Recent research has focused on soluble oligomeric assemblies of beta-amyloid peptides (Abeta) as the proximate cause of neuroinflammation, synaptic loss, and the eventual dementia associated with Alzheimer's disease (AD). In this study, tripchlorolide (T4), an extract of Tripterygium wilfordii Hook. F (TWHF), was studied as a novel agent to suppress neuroinflammatory process in microglial cells and to protect neuronal cells against microglia-mediated oligomeric Abeta toxicity. T4 significantly attenuated oligomeric Abeta(1-42)-induced release of inflammatory productions such as tumor necrosis factor-alpha, interleukin-1beta, nitric oxide (NO), and prostaglandin E2. It also downregulated the protein levels of inducible nitric oxide synthase (iNOS) and cyclooxygenase-2 (COX-2) in microglial cells. Further molecular mechanism study demonstrated that T4 inhibited the nuclear translocation of nuclear factor-kappaB (NF-kappaB) without affecting I-kappaBalpha phosphorylation. It repressed Abeta-induced JNK phosphorylation but not ERK or p38 MAPK. The inhibition of NF-kappaB and JNK by T4 is correlated with the suppression of inflammatory mediators in Abeta-stimulated microglial cells. These results suggest that T4 protects neuronal cells by blocking inflammatory responses of microglial cells to oligomeric Abeta(1-42) and that T4 acts on the signaling of NF-kappaB and JNK, which are involved in the modulation of inflammatory response. Therefore, T4 may be an effective agent in modulating neuroinflammatory process in AD.

Neuroprotective role of tripchlorolide on inflammatory neurotoxicity induced by lipopolysaccharide-activated microglia.

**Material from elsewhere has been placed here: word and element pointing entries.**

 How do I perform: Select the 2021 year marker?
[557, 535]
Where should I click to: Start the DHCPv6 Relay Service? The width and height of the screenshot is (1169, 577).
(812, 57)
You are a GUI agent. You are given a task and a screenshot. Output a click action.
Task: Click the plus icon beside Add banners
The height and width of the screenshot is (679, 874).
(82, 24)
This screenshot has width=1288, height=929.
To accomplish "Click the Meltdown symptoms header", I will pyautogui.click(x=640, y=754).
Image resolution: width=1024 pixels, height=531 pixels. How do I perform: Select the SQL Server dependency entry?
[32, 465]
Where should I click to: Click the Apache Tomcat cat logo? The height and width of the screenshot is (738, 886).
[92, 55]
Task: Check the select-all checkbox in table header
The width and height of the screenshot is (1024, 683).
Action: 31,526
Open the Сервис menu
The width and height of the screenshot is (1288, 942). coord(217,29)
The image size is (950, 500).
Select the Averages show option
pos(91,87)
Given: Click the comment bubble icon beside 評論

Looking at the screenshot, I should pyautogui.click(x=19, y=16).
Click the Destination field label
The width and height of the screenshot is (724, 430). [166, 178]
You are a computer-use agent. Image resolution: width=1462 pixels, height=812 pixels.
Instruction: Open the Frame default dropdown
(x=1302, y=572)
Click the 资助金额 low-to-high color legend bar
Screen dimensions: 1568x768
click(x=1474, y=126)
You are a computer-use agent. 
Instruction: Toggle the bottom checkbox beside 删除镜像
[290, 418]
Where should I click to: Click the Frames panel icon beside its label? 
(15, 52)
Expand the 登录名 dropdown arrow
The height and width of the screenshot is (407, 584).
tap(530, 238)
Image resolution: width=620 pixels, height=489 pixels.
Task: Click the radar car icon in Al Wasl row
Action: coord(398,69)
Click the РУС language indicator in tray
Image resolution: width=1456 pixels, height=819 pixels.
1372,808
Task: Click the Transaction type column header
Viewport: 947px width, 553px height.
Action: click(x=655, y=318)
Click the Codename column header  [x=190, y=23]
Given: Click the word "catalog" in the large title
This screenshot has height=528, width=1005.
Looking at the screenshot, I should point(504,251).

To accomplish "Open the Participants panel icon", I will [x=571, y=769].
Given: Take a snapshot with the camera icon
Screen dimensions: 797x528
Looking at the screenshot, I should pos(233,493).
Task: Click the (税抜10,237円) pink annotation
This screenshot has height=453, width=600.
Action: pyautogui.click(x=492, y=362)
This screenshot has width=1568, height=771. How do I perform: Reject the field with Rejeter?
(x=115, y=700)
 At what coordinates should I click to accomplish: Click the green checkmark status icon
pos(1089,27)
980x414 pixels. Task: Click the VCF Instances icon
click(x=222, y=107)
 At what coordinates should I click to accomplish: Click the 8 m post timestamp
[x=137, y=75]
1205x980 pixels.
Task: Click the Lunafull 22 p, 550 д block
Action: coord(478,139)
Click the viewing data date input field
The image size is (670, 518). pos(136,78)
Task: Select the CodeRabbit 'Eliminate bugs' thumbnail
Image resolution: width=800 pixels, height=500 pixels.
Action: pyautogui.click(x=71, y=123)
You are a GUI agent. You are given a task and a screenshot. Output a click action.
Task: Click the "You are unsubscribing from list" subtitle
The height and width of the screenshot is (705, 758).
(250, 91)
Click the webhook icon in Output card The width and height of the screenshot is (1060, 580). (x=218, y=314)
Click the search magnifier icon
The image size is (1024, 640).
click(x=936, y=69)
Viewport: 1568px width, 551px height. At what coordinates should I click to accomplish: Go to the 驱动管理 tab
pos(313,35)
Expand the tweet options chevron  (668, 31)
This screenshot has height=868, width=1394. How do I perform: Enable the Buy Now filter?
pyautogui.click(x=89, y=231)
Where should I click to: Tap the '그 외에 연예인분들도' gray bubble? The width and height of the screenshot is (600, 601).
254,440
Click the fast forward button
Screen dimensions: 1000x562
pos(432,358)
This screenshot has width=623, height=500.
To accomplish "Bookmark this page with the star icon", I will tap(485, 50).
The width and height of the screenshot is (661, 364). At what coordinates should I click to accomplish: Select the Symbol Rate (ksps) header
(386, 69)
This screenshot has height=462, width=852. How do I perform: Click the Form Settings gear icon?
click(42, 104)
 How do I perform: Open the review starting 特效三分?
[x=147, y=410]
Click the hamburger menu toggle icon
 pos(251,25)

A large body of evidence has suggested a strong association between neuroinflammation and the pathogenesis of many neurodegenerative diseases. Therefore, it is a good target for therapeutic treatment. So far, studies have proven anti-inflammatory herbal medicine and its constituents to be effective in slowing down the neurodegenerative process. The present study tested tripchlorolide, an extract of Tripterygium wilfordii Hook F (TWHF), as a novel agent to suppress inflammatory process in microglia. It showed this novel agent to be cytotoxic at a dose of 20-40 nM to primary microglia and BV-2 microglial cells but not to primary cortical neurons and Neuro-2A cells in vitro. Moreover, tripchlorolide protected primary cortical neurons and Neuro-2A cells from neuroinflammatory toxicity induced by the conditioned media from lipopolysaccharide (LPS)-stimulated microglia, which resulted in a significant decrease in their cell survival. The changes of the inflammatory mediators in this process were further investigated. In the LPS-stimulated microglia, the production of tumor necrosis factor-alpha (TNF-alpha), interleukin-1beta (IL-1beta), nitric oxide (NO), prostaglandin E(2) (PGE(2)), and intracellular superoxide anion (SOA) was markedly attenuated by tripchlorolide at a dose of 1.25-10 nM in a dose-dependent manner. Furthermore, the production of inducible nitric oxide synthase (iNOS) and cyclooxygenase-2 (COX-2) was also significantly inhibited by tripchlorolide in both mRNA and protein levels. These results suggest that tripchlorolide can protect neuronal cells via a mechanism involving inhibition of inflammatory responses of microglia to pathological stimulations. Therefore, it is potentially a highly effective therapeutic agent in treating neuroninflammatory diseases.